Safety Nest

Animal Place provides sanctuary for unwanted animals

Back Article Dec 1, 2013 By Stephanie Flores

Kim Sturla’s biggest challenge isn’t caring for thousands of animals at a time. It’s trying to get people to think about a pig’s life in the same way they would think about a dog’s. 

As the executive director of Animal Place, she’s made it her mission to rescue animals — pigs, cows, chickens, rabbits, turkeys, goats and sheep — normally raised for food production. 

“Just because you have more of a connection with a dog doesn’t mean a pig’s life is less valuable,” says Sturla. 

Most of the animals Animal Place takes in come from California farms and end up spending time at the nonprofit’s 60-acre sanctuary in Vacaville or a 600-acre sanctuary in Grass Valley before finding a new home. 

In 2013, the nonprofit rescued more than 3,000 hens from being gassed on a California egg farm. The industry standard is to kill hens after about two years because they no longer produce enough eggs to be commercially viable. 

The nonprofit kept 2,000 of the chickens, many of which are still available for adoption. The rest were flown to a sanctuary on the East Coast. Commercial airlines wouldn’t take the hens, so a private donor footed the bill for a private jet.

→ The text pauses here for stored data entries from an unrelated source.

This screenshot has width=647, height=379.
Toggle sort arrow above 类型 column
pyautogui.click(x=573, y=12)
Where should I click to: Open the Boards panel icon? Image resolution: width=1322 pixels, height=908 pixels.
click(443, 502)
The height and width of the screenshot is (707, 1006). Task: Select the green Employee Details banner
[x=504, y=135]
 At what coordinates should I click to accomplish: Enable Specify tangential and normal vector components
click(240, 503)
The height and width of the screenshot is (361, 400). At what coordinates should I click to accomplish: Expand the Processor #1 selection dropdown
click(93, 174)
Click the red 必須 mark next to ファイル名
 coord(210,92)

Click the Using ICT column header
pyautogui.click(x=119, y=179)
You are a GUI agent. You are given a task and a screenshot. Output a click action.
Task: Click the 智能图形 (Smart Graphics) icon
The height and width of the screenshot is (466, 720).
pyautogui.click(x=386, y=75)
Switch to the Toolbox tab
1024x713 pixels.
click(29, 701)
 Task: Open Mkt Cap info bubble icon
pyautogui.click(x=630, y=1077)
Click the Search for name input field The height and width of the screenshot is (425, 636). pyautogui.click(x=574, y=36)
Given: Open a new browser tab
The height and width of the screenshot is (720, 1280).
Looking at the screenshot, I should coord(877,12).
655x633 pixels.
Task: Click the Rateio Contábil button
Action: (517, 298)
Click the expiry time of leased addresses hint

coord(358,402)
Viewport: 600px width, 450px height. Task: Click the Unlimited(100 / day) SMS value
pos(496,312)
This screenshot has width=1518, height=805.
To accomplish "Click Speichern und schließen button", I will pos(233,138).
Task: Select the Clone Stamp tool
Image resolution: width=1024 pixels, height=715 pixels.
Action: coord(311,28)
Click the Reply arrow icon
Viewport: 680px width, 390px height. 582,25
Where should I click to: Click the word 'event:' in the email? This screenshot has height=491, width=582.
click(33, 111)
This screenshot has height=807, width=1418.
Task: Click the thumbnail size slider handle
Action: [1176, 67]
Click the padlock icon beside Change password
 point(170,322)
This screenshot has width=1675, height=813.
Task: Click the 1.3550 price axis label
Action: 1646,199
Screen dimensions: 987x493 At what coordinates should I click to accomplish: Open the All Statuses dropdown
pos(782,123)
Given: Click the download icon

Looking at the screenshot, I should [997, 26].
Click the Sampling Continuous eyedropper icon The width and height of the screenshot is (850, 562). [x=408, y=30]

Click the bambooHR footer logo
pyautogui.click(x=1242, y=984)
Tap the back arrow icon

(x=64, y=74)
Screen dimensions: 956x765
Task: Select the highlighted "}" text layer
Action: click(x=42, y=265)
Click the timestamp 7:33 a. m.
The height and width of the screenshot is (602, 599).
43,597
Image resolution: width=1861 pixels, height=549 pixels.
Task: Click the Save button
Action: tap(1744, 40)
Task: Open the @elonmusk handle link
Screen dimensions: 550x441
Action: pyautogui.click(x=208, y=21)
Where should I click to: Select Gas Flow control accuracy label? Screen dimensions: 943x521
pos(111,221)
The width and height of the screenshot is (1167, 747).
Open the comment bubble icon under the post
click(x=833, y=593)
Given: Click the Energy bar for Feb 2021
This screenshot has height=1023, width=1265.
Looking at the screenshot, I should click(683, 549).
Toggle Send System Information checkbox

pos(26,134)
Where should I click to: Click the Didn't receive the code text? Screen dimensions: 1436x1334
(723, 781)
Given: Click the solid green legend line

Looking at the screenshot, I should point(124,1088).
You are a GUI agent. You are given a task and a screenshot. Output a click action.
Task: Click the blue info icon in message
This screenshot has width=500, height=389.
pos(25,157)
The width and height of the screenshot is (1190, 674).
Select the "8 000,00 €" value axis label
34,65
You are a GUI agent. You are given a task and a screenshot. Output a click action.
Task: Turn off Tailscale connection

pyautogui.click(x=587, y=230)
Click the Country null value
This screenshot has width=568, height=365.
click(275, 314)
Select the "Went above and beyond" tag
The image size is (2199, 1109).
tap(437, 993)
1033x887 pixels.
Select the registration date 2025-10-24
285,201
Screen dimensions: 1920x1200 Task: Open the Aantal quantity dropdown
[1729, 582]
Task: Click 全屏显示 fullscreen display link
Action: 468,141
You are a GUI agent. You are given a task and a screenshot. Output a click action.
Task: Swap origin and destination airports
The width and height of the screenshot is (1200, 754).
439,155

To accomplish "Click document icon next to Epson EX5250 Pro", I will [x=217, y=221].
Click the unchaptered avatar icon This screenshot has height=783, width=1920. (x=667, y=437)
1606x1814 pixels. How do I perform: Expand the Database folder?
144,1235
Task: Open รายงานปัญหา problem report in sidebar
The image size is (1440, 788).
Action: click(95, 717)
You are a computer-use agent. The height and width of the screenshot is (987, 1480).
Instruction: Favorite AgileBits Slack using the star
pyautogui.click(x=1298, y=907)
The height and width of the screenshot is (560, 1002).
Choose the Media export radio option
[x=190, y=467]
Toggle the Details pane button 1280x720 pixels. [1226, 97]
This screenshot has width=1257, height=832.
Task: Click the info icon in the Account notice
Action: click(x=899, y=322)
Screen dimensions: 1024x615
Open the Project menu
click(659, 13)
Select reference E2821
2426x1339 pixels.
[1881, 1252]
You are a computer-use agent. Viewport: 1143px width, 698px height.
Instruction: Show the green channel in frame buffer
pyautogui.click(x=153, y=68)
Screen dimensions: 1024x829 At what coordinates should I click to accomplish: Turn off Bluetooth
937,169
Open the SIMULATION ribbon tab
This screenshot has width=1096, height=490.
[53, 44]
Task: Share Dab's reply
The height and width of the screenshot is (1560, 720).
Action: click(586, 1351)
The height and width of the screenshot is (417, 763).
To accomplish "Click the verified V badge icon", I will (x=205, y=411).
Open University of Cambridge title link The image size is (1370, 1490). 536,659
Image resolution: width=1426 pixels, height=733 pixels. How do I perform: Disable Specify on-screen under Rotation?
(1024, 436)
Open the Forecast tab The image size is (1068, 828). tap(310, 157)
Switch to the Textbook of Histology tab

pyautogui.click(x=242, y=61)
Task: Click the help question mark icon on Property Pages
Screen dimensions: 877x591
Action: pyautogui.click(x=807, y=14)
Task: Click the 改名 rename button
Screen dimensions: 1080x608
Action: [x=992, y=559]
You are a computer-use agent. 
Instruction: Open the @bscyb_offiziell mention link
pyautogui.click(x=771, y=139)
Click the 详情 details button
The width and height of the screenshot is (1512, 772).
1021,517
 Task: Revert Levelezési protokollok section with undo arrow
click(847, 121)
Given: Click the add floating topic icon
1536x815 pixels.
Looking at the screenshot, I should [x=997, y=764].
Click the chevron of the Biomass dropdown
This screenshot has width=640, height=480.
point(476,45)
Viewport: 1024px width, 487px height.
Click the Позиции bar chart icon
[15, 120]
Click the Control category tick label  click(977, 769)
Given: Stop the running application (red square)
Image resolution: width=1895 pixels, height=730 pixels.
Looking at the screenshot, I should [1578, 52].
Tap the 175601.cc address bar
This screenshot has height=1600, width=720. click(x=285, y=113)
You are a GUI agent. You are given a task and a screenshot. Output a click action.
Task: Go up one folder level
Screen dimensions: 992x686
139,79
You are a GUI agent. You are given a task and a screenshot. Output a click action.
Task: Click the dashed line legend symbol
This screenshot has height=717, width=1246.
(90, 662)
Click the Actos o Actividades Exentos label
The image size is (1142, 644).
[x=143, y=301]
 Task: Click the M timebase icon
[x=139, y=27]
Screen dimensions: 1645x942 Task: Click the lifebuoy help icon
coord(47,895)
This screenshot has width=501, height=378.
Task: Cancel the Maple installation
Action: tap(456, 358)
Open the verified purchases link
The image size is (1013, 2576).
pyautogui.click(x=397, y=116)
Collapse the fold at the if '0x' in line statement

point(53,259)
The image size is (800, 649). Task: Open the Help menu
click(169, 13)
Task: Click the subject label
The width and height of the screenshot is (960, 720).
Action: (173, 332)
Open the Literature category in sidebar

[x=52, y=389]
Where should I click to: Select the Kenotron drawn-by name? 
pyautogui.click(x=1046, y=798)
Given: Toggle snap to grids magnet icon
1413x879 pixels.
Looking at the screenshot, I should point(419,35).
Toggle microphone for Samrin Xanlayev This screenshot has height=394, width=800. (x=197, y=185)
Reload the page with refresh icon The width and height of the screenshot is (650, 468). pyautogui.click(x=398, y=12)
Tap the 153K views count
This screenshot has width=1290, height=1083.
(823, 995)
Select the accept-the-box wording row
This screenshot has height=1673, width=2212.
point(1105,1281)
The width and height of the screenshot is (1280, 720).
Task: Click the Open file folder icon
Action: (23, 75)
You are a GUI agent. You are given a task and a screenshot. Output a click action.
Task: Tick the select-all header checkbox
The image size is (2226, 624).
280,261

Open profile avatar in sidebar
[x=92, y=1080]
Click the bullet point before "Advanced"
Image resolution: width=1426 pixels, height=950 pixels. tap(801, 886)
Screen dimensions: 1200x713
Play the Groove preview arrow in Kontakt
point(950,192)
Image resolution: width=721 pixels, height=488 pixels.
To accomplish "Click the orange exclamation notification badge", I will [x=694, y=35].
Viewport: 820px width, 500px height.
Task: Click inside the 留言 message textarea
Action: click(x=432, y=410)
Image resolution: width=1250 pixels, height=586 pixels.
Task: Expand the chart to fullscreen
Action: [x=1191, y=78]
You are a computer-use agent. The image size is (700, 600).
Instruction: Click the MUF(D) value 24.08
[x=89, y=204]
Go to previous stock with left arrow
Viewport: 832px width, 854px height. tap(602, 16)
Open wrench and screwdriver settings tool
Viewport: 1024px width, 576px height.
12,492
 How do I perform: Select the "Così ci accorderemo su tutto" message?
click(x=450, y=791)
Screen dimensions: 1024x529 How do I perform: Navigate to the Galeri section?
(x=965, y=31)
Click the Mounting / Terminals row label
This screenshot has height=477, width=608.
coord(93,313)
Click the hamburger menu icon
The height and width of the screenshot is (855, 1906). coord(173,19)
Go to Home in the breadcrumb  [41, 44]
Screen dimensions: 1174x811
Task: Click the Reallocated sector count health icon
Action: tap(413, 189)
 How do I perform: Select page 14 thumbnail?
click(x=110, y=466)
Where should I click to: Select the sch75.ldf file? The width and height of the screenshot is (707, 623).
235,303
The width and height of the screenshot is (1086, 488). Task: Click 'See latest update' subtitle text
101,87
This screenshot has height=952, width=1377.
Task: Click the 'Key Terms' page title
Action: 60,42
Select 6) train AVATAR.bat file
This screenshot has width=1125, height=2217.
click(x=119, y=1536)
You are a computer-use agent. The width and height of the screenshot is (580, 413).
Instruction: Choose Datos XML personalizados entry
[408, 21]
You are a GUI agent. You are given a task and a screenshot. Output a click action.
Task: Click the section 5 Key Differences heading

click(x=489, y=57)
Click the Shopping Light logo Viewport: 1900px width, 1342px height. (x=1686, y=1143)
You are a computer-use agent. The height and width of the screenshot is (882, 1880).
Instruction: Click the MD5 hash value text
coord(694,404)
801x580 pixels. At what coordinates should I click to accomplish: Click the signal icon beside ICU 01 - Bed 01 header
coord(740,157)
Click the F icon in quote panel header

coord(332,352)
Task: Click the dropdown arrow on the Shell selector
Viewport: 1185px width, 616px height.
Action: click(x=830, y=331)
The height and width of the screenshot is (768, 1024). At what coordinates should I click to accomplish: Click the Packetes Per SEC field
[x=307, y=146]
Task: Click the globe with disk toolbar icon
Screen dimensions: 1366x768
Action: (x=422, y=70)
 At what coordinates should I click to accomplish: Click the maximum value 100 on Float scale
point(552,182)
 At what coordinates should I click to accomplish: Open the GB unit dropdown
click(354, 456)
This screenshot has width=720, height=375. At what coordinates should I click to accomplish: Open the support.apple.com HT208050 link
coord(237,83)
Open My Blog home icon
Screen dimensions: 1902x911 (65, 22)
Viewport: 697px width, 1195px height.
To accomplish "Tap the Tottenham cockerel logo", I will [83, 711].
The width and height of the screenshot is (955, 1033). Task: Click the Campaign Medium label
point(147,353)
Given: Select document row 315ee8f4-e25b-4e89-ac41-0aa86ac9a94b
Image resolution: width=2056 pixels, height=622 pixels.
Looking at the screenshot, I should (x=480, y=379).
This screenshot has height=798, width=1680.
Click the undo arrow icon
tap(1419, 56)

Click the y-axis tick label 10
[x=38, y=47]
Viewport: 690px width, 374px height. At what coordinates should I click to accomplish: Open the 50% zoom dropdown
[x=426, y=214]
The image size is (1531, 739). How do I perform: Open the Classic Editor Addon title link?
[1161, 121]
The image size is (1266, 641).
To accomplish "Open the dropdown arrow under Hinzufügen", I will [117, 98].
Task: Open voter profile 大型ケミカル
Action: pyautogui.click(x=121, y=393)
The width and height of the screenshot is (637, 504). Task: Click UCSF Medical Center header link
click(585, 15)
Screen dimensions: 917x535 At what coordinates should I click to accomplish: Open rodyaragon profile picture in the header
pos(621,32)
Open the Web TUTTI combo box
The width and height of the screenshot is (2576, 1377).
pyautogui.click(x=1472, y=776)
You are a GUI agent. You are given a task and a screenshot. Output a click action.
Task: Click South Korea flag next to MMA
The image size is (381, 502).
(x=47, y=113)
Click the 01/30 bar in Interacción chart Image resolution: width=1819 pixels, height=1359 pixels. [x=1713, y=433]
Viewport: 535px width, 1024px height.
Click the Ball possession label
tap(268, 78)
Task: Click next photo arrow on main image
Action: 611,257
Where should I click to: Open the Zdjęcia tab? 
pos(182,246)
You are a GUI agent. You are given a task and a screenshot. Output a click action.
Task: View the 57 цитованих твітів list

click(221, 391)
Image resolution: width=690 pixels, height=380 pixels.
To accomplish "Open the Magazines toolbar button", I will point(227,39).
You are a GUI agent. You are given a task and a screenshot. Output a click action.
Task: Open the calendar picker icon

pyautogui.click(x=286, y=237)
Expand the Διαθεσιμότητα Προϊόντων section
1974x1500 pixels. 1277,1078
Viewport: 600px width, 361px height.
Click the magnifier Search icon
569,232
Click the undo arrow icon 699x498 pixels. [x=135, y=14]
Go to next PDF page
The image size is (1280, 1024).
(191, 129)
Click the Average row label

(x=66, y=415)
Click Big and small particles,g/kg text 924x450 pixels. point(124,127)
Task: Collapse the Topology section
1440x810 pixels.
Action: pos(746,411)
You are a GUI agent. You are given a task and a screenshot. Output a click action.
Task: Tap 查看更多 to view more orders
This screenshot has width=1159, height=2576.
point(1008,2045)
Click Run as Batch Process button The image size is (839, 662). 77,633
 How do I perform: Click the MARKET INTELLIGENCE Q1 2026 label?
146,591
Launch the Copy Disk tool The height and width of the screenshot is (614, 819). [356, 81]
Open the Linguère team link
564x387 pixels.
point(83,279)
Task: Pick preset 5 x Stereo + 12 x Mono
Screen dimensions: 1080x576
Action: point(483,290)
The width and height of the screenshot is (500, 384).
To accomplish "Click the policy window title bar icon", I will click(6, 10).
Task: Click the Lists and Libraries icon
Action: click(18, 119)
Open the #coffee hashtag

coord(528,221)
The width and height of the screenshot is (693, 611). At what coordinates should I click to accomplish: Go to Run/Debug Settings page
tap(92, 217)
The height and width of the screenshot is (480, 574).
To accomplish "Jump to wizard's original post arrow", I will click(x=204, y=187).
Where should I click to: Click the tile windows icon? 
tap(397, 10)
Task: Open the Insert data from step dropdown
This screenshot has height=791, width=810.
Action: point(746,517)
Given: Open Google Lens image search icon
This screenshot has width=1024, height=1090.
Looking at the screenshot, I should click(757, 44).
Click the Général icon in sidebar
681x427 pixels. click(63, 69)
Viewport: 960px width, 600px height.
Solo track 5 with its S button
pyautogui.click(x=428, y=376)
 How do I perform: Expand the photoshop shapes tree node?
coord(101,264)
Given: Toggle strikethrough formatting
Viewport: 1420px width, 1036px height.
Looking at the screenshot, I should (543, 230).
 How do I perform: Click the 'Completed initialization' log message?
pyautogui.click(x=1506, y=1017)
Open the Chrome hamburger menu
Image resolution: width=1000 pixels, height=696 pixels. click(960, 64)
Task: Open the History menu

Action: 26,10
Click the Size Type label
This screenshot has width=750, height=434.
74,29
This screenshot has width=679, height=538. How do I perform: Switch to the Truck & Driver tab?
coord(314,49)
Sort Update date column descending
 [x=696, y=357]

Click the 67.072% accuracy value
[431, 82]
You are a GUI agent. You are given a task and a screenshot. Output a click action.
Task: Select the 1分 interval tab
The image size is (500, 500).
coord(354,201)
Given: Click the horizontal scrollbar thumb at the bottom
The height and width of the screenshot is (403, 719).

“We’re saving 3,000 chickens, yes. But we’re also trying to educate the public about how chickens are raised,” Sturla says. “If most people went with me into the chicken coup, they wouldn’t be eating them anymore.”

Chickens are raised for egg production, so males are killed within a day or two. The females are de-beaked with a hot-iron blade and without anaesthesia. It used to be that suffocating chickens with plastic bags was common practice, now many places throw them into big macerating machines.

“At least it’s a quicker death than the suffocation,” Sturla says.

In the U.S., there are no federal laws protecting animals while they’re being raised on a farm, says Bret Hopman, senior media and communications manager for the ASPCA. At the state level, the majority of states expressly exempt farm animals or certain farming practices from their anti-cruelty provisions, making it nearly impossible to provide protections, he says.

Sturla says conditions that would be cruel for a dog or a cat are standard for farm animals. For example, bulls are castrated without anesthesia, but a dog or cat’s owner would make sure the pet is comfortable.

“It’s interesting how we perceive what’s acceptable for one species but not for another,” Sturla says. 

Animal Place receives no government funding. Sturla estimates her budget topped $1 million last year, with 99 percent coming from donations from around the country.

The nonprofit has 13 employees, a half-dozen residential interns and a few dozen “hard-core volunteers,” Sturla says

“Our focus is farmed animals. The message is something so basic: It’s not just about protecting pigs and cows but having respect for all life. When we’re out here, we’ll catch a rattlesnake and find a home for it. We don’t poison rodents; we have an organic garden. It’s about living life with the least harm.”